1 2 3 4 5 6 7 8 9 10 11 12 13 14 15 16
[-] [-] [ ] [ ] [-] [-] [-] [-] [ ] [ ] [ ] [ ] [ ] [ ] [ ] [ ]
The second and third block is free, but we need six blocks of contiguous memory, so that’s not an option. The ninth block is free and the six blocks following it are free too. Sounds like we have found just the right spot. Let’s mark the new reserved memory space for our array with [+]
.
1 2 3 4 5 6 7 8 9 10 11 12 13 14 15 16
[-] [-] [ ] [ ] [-] [-] [-] [-] [+] [+] [+] [+] [+] [+] [ ] [ ]
Accessing or Updating an Array Item at an Index
Complexity = O(1)
The nature of arrays makes it very cheap to access items, because the memory location of each item can be calculated by using the head pointer (pointing to the first item), the index and the item type. Let’s assume we have an array defined like this
int arr[3] = {1, 2, 3};
Accessing item 2
can happen in constant time, because all the machine has to do is to calculate headPtr + typeSize * (index - first-index)
. This makes it easy to access even with very large arrays.
One downside is that we can easily make the mistake of trying to access an index that’s larger than the size of the array. The program will happily abide and give us the random number that happens to live at the given memory location. Although most programming languages have array implementations that protect you from that kind of thin.
Updating an array item follows the same logic of calculating the address of the item in constant time, regardless of the item position or array size.
Insertion or Deletion of Array Items at an Index
Complexity = O(n)
Inserting a new item at an index requires linear time complexity at worst case. To insert a new item at the very first position we have to move every item to the next position, to be able to squeeze the new item in.
Similarly, to delete an item, we have to move every item after the deleted index one place to the left.
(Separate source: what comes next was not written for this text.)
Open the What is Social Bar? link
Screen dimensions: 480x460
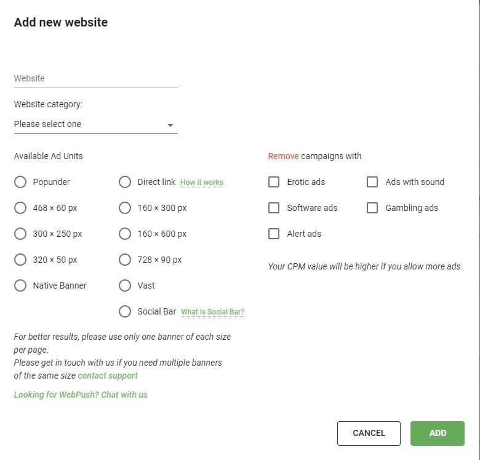point(213,312)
However, there is a special case of insertion or deletion at the end of the array. This happens in constant time, because there are no items to the right that have to be moved afterwards. (Except for dynamic arrays, where insertion can mean that the whole array has to be re-allocate in a different memory location)
Traversing the Array
Complexity = O(n)
The time complexity of traversing an array is linear, because we can simply move the iterator forward one step at a time until we come to the end of the array.
Other things to consider
There are static and dynamic arrays, with the latter being an abstract data structure. Dynamic arrays can grow and shrink dynamically and re-allocate a larger base-array if the size reaches the capacity limit. Implementations of dynamic arrays are for example vector
in C++ and list
in Python.
Static arrays are fixed in size, that means that they can’t grow or shrink. It is necessary to create a new array, copy the items, and free the old array. Dynamic arrays don’t have that limitation, but there it can also be necessary to re-allocate the array.
Array indexes are often zero-based. Some languages use one-based index and others let you specify the index. Arrays are indexed by contiguous integers.
Multi-Dimensional Arrays
Since arrays are a basic data structure, they can contain other arrays. Technically there is no limit on how deeply arrays are nested.